Tras casi un mes de la muerte de Masha Amini, los reclamos se han incrementado y el mundo entero se ha hecho eco de las mismas. La joven, que perdió su vida mientras se encontraba bajo custodia de la policía de la moral por incumplir con el código de vestimenta, se convirtió rápidamente en un símbolo.
Las protestas, que comenzaron en la zona kurda de la República Islámica, rápidamente se expandieron a distintas ciudades del país. La respuesta del gobierno no se hizo esperar, y la represión de las mismas se tornó cada vez más violenta. Entrando en la cuarta semana, el número de muertos asciende a, al menos, 201 según datos de Iran Humans Rights. Y de éstos, 23 son menores de edad.
Bajo el lema “mujer, vida, libertad” el reclamo llegó a las universidades y a escuelas secundarias, donde adolescentes comparten fotos de rechazo al régimen y lucen sus cabelleras libres del velo. Las imágenes se comparten a través de las redes sociales, a pesar del intento del régimen de prohibir el acceso a ellas, y muestran a jóvenes -mujeres y hombres- haciendo frente a un régimen armado y represor. Paralelamente, el ayatolá Khamenei asegura que los disturbios son organizados desde occidente, y que son criminales a quienes hay que hacer frente.

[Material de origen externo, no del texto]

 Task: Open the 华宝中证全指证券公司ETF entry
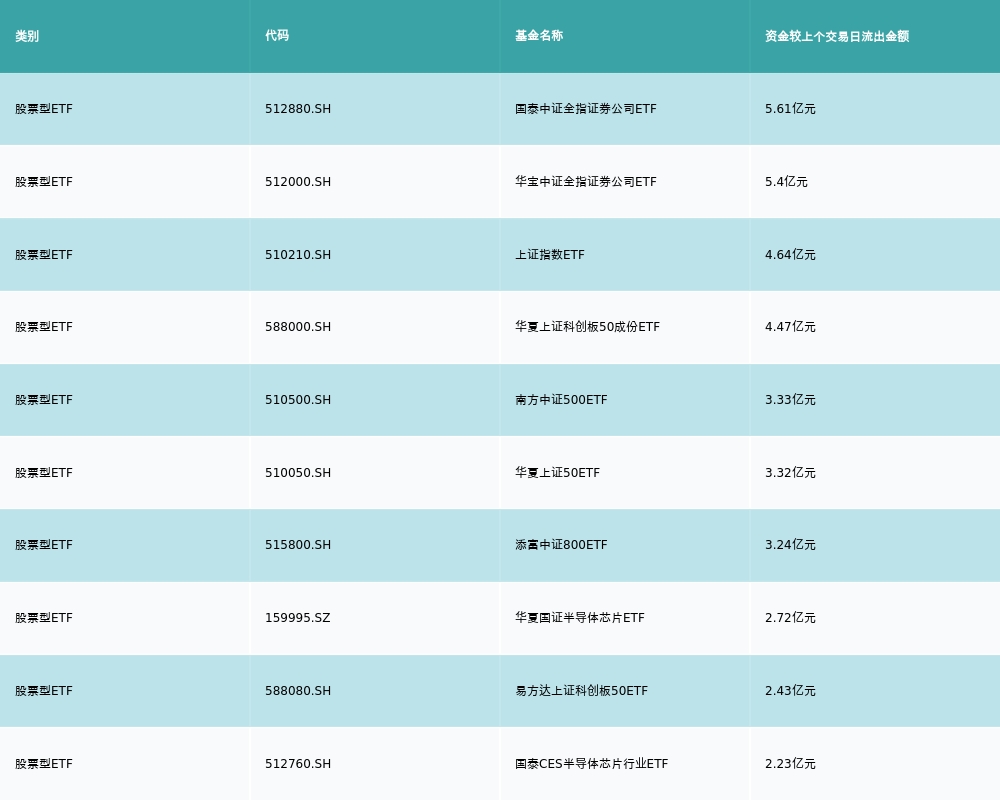point(586,182)
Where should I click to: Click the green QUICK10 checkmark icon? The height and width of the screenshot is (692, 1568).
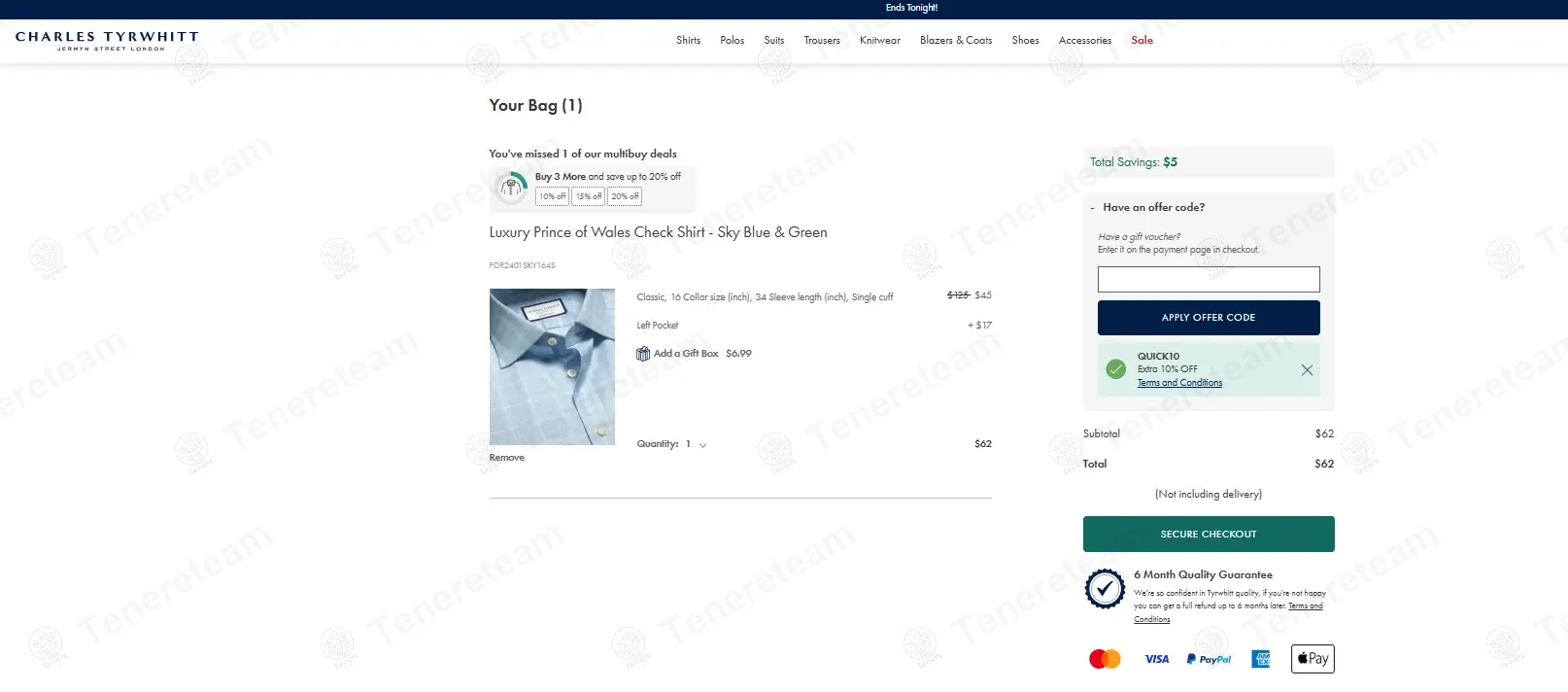(1116, 369)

El sábado 08 de octubre, unos días después de las declaraciones del ayatolá, la televisión nacional iraní fue hackeada mientras se transmitía un noticiero en vivo. Una máscara blanca con los colores de la bandera del país pintada apareció en pantalla, seguida de fotos del Líder Supremo en llamas.
4 Las imágenes iban subtituladas con frases como “únete a nosotros y lucha” y "la sangre de nuestros jóvenes está goteando sobre tus patas". A pesar de que fue levantada a los pocos segundos, el mensaje llegó a ser transmitido, dejando aún más en evidencia la falta de legitimidad que padece el régimen.